Albuquerque FDB, Awadalla DM. Safety (Basel) 2020; 6(2): e27.

Copyright

(Copyright © 2020, MDPI: Multidisciplinary Digital Publishing Institute)

DOI

10.3390/safety6020027

PMID

unavailable

Abstract

OBJECTIVES: To quantify the odds of fatal injuries associated with drivers involved in single-vehicle, run-off-road (SVROR), injury crashes.

METHODS: An in-service safety evaluation was carried out using multivariate logistic regression models.

RESULTS: The odds of motorist death was lower for w-beam guardrail crashes as compared to tree, pole, and concrete barrier crashes. On the other hand, there was no statistically significant difference between the odds of motorist death in concrete barrier crashes as compared to tree or pole crashes. The odds of motorist death were lower for curbs and collision-free crashes as compared to tree, pole, and barrier crashes. Thus, obstacles should be removed whenever possible and barriers installed only whenever absolutely necessary.

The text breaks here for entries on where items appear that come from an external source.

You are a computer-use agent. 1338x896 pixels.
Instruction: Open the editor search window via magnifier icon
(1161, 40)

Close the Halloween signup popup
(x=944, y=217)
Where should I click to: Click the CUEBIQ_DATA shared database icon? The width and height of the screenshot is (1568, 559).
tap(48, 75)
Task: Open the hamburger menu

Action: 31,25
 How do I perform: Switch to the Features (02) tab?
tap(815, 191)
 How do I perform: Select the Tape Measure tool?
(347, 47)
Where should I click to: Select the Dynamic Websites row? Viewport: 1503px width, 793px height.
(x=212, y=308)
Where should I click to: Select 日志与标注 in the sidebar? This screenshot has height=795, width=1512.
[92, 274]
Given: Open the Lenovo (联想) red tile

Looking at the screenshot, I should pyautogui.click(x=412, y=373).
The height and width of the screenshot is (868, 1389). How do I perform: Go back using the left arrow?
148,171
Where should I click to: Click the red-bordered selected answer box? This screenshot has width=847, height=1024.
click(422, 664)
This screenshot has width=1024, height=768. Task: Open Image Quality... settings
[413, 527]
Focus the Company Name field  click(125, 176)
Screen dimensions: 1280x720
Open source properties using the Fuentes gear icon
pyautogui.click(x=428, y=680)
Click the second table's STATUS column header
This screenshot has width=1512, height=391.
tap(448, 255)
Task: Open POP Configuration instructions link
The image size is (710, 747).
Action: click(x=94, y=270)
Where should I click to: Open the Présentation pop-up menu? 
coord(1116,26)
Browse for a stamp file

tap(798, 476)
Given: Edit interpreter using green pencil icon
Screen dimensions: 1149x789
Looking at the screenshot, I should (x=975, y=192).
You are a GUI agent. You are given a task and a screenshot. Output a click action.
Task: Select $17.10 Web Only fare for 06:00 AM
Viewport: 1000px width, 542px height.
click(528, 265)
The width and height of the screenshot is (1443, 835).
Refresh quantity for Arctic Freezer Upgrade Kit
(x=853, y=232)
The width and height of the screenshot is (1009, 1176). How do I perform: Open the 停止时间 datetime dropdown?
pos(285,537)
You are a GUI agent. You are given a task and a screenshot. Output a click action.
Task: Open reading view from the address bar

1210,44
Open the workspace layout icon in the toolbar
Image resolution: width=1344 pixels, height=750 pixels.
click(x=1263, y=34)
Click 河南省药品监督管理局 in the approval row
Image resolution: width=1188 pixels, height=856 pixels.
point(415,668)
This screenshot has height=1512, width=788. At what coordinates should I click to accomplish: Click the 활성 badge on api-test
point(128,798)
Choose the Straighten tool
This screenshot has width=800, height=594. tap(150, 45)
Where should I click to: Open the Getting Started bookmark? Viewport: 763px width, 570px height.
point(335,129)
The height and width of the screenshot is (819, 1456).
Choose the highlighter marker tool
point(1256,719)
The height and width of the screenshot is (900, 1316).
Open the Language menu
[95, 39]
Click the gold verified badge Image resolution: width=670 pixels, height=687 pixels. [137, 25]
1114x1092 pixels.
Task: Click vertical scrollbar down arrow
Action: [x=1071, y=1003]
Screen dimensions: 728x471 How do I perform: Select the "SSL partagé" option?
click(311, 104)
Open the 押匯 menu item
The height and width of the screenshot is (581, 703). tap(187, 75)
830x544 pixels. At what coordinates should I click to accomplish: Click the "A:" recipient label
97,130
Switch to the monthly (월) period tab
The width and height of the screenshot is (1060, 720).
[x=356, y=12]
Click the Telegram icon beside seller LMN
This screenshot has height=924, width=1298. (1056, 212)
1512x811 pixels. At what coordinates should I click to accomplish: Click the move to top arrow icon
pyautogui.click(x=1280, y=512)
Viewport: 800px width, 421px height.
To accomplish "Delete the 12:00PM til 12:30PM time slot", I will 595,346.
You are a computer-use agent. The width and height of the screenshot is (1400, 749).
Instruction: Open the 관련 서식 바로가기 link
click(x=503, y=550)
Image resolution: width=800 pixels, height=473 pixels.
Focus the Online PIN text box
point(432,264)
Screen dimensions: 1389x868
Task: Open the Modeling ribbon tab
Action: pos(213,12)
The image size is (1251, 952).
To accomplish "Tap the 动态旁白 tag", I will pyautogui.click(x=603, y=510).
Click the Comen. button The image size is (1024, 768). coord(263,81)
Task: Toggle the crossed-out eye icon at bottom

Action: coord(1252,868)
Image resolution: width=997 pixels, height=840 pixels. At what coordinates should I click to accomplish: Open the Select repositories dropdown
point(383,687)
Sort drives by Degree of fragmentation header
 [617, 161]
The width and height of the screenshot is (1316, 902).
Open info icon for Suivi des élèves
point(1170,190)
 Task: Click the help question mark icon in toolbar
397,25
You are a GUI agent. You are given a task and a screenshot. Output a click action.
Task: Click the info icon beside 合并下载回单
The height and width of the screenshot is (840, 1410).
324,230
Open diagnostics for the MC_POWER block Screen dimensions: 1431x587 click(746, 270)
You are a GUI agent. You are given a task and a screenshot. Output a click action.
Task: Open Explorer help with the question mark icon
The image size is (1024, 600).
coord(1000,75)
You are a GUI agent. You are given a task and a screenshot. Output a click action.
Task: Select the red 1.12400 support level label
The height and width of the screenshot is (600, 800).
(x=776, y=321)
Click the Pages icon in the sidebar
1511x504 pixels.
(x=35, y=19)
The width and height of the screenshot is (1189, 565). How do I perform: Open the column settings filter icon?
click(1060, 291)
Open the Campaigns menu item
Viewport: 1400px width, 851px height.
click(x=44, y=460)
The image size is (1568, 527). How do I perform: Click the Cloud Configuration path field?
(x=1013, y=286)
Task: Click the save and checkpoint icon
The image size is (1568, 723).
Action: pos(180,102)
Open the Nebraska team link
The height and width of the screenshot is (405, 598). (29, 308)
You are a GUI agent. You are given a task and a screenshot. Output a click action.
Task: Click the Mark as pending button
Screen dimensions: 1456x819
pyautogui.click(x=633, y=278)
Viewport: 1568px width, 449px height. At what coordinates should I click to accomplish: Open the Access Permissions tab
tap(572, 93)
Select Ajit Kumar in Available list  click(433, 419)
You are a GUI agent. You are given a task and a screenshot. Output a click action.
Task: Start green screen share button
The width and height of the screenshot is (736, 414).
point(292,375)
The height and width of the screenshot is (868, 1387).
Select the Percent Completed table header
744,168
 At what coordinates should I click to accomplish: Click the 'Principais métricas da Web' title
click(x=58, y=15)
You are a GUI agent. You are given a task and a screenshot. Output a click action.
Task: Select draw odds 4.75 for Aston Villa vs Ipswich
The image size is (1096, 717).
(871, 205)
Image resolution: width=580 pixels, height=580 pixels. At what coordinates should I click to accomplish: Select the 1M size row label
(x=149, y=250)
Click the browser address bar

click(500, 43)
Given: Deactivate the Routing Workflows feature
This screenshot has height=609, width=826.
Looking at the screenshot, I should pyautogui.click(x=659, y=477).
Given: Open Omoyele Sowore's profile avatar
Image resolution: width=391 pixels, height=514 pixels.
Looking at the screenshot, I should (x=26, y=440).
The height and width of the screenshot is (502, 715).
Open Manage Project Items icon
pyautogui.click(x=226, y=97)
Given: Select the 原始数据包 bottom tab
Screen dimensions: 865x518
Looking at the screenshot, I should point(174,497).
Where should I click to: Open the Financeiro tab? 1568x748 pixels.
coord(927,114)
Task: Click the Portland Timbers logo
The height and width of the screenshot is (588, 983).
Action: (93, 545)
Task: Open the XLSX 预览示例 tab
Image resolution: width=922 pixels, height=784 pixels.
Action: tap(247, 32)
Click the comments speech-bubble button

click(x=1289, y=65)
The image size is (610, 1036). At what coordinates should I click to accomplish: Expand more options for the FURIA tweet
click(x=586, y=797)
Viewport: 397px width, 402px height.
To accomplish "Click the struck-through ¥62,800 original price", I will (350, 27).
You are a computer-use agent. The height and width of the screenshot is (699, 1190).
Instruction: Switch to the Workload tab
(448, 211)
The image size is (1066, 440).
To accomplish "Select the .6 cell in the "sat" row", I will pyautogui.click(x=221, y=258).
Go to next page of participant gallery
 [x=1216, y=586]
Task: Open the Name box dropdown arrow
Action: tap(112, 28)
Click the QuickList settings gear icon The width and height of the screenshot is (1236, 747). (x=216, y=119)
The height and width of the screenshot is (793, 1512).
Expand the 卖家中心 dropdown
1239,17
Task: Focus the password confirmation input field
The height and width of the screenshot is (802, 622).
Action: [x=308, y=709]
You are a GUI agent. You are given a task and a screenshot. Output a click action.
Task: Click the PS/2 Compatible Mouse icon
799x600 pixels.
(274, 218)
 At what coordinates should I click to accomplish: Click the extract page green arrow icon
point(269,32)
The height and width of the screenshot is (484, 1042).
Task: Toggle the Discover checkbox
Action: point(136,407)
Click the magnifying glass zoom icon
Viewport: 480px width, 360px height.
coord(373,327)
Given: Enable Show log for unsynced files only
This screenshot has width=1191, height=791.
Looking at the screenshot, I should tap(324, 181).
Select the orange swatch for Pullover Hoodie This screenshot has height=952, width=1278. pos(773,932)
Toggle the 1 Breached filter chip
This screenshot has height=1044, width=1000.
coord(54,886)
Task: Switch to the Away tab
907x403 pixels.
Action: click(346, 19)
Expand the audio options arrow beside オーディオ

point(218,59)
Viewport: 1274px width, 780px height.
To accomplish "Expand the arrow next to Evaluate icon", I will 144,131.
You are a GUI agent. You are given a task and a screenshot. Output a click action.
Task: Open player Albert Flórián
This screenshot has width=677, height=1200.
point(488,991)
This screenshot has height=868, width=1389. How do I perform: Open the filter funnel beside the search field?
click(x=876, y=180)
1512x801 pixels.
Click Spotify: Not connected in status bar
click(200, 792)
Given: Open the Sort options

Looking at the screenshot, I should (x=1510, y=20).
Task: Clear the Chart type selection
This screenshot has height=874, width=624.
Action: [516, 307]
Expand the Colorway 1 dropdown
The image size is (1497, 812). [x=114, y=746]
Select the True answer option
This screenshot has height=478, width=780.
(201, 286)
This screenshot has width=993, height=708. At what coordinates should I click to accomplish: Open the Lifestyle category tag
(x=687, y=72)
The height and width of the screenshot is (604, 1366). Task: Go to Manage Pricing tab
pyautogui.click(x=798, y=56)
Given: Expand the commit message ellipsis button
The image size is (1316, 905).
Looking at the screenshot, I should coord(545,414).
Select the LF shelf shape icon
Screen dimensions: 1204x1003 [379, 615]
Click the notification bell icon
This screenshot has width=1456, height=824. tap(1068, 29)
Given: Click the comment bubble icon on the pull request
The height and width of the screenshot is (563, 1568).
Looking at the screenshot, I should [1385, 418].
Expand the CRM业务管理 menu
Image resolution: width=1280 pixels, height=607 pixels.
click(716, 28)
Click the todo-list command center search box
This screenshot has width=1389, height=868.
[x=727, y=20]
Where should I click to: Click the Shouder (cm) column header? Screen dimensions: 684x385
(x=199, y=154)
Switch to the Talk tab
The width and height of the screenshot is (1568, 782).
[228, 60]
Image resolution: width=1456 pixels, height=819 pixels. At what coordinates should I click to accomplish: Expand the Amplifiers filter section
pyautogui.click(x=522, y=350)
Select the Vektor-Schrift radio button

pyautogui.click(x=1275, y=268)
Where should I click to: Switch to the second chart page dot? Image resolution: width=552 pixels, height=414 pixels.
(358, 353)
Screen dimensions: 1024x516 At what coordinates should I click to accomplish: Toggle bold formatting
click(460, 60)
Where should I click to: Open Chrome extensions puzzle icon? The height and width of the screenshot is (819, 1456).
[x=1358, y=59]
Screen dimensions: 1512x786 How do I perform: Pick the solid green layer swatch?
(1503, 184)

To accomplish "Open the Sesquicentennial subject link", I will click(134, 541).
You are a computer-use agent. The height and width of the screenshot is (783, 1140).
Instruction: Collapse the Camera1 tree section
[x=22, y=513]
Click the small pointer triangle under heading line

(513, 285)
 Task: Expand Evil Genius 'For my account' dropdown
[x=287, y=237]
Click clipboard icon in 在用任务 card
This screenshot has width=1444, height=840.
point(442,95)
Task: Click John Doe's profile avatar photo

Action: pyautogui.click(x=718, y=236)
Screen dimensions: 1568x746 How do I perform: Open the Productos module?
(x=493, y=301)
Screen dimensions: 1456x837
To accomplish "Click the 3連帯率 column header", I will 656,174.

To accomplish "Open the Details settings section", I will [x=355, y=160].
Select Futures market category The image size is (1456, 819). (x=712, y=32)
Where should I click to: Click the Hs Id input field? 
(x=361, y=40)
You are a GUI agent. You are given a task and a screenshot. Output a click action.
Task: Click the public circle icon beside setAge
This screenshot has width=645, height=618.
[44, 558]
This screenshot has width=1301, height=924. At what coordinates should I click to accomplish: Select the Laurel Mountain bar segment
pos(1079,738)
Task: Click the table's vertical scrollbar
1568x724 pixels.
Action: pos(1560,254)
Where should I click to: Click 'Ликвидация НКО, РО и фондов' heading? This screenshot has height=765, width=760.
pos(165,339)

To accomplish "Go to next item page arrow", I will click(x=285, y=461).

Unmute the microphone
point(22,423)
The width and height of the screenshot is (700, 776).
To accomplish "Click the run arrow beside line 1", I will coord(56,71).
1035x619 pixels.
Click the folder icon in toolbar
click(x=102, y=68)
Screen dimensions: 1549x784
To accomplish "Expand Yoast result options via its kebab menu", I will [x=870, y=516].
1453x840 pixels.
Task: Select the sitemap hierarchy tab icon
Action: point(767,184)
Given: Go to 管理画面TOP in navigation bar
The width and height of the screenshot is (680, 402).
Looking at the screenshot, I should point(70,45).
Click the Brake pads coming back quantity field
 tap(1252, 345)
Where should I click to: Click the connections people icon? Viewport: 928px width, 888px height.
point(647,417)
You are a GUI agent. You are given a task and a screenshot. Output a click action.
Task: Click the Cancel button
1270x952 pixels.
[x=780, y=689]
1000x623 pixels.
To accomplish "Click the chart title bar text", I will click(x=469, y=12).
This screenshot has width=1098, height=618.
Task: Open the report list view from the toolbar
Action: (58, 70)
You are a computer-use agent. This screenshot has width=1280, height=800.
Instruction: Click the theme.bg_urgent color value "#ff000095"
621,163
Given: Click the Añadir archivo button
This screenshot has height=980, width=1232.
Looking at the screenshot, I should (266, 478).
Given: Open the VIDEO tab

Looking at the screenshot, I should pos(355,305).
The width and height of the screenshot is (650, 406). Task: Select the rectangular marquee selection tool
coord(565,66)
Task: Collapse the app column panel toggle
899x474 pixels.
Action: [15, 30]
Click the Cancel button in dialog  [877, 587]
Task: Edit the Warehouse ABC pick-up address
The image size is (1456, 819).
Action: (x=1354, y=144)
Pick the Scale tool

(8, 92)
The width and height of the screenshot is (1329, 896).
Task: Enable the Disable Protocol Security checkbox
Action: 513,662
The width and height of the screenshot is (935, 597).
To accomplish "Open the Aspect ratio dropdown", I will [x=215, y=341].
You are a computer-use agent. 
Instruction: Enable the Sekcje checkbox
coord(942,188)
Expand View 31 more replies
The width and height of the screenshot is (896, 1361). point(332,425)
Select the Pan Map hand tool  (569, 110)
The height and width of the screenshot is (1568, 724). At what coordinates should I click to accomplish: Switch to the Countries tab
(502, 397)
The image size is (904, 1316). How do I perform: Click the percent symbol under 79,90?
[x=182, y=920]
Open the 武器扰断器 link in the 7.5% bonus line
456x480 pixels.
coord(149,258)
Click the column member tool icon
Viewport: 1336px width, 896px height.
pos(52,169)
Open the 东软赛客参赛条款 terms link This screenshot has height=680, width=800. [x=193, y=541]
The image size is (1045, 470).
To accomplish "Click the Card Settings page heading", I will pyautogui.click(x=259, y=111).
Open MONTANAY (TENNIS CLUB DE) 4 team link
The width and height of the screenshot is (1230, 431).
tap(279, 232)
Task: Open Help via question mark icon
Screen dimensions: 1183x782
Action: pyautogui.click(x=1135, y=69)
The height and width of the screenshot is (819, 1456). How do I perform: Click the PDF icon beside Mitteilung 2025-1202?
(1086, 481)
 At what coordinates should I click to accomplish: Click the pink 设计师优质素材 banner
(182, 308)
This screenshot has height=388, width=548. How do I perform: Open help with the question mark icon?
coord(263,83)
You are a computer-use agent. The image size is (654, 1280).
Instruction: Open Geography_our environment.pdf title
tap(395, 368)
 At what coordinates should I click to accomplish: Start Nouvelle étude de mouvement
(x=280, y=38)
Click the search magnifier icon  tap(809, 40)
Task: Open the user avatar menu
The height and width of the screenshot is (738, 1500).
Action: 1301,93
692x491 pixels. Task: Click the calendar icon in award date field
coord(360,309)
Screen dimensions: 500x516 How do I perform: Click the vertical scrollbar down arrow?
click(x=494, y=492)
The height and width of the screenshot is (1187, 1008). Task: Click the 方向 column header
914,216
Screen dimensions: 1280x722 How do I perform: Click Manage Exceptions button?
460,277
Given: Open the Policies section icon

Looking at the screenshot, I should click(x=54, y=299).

The lack of vehicle containment (in barrier crashes) was found: (i) to tend to occur on higher-posted-speed-limit roads and result in a higher percentage of fatal crashes, (ii) to be more prevalent with the less rigid barrier type, and (iii) to result in a consistently higher percentage of fatal crashes under the concrete barrier category.

CONCLUSIONS: Findings not only support state-of-the-art roadside design guidelines and crash-testing criteria, but they may also be useful in evaluating proposed roadside safety improvements.